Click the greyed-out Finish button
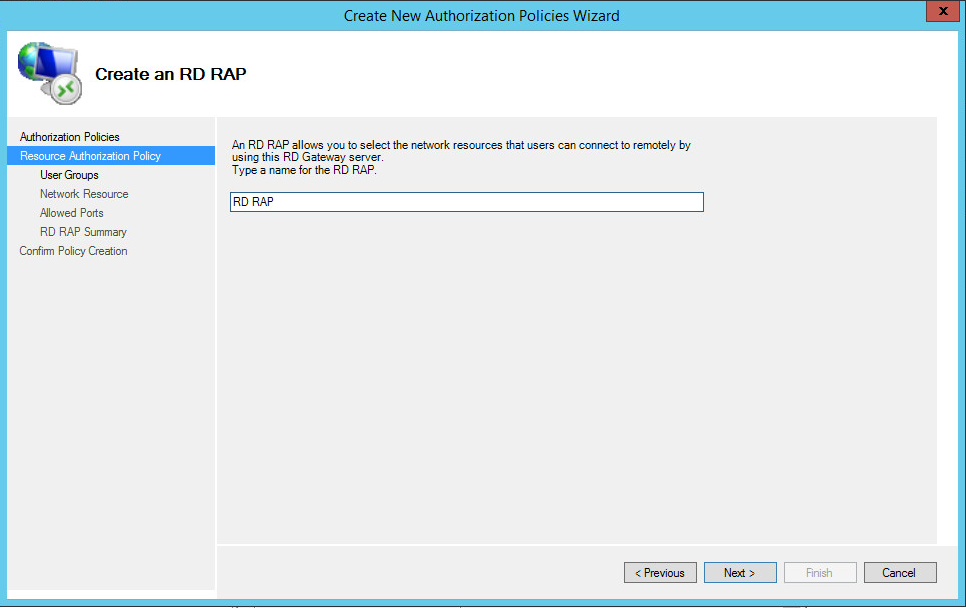The width and height of the screenshot is (966, 608). 819,573
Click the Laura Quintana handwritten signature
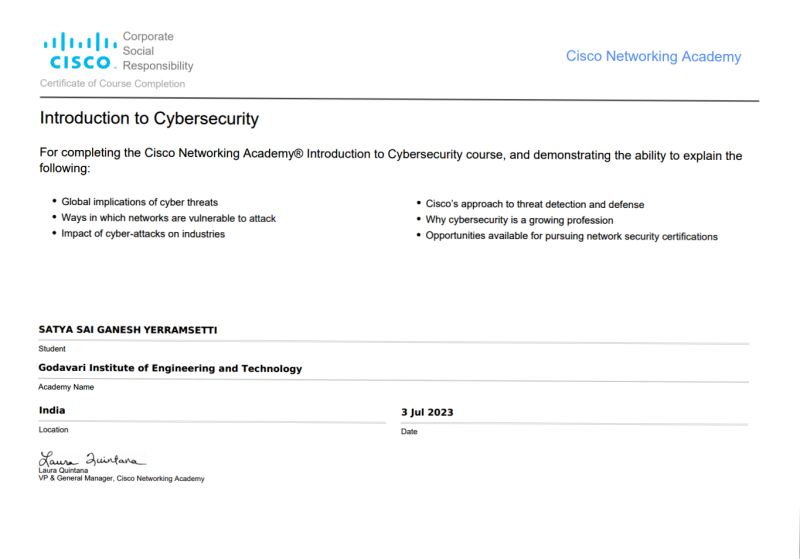800x559 pixels. (92, 459)
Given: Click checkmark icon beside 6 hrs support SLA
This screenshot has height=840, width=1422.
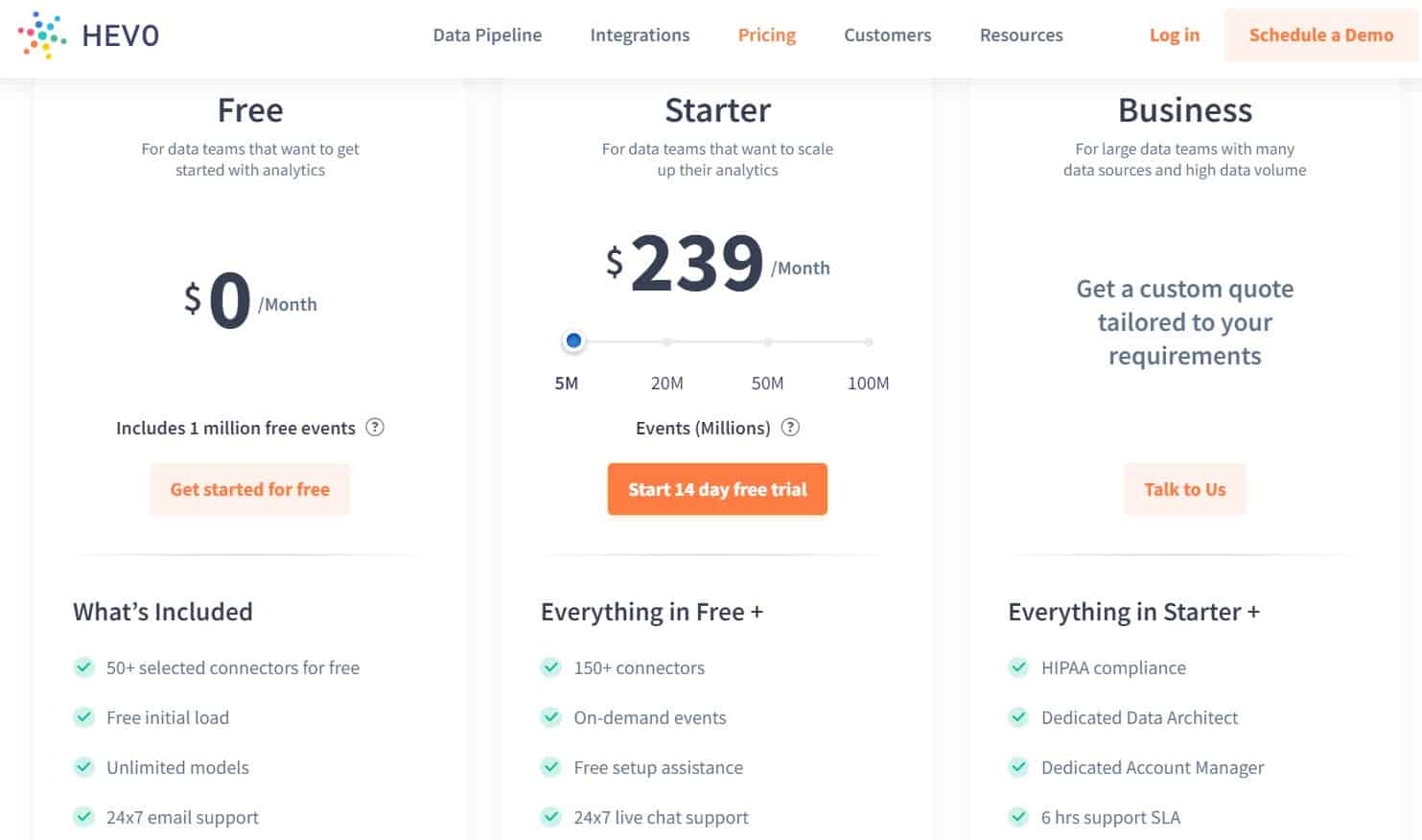Looking at the screenshot, I should coord(1018,817).
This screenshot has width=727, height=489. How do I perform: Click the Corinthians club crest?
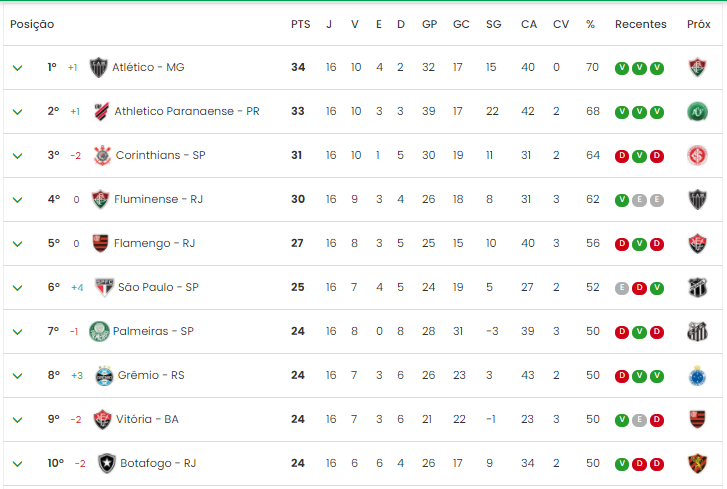[x=102, y=155]
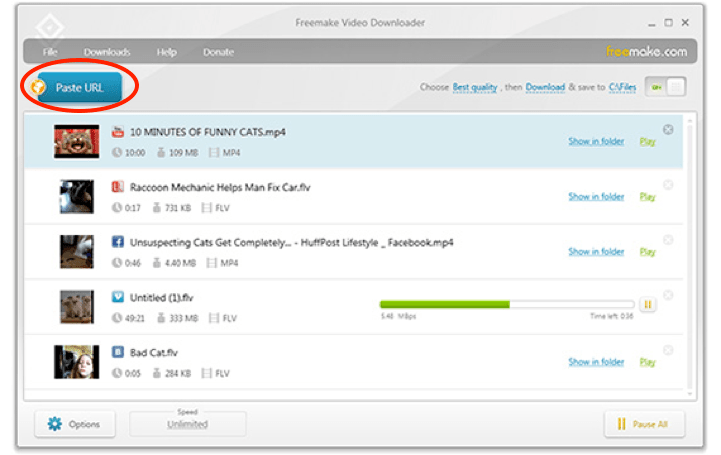The image size is (721, 455).
Task: Click the Facebook icon on Unsuspecting Cats item
Action: pos(118,242)

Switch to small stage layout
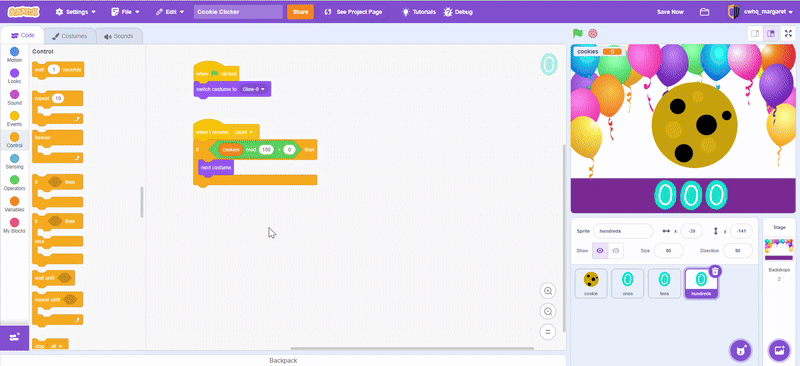click(x=755, y=33)
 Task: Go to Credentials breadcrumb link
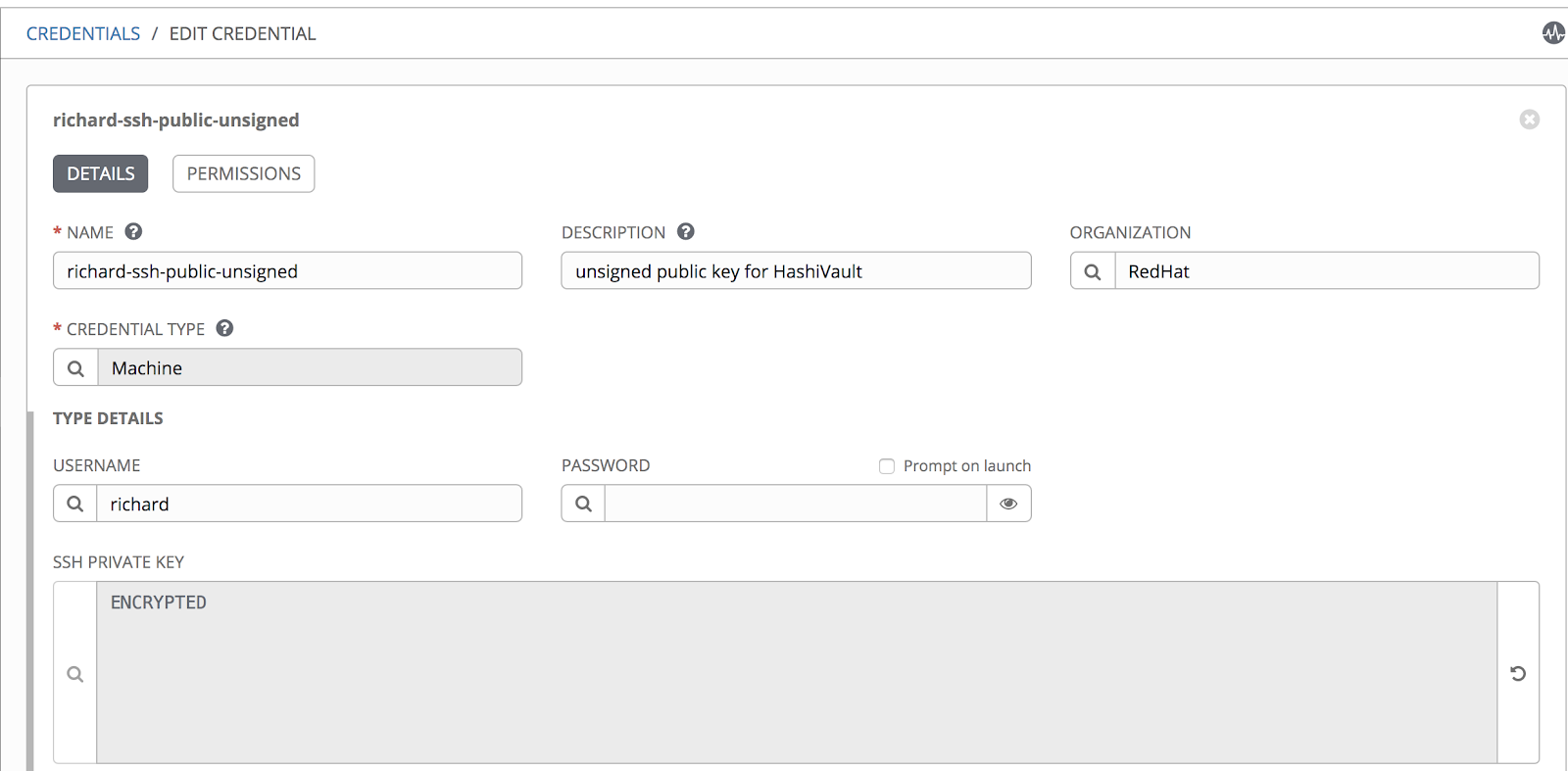83,33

What is expected
Pictures stay out. Print the lines of the records above exactly, from the first through the one with "Given: Click checkmark".

Solution for this problem
Click the greyed-out Finish button
The width and height of the screenshot is (966, 608). 819,573
Click the Laura Quintana handwritten signature
800x559 pixels. (92, 459)
Given: Click checkmark icon beside 6 hrs support SLA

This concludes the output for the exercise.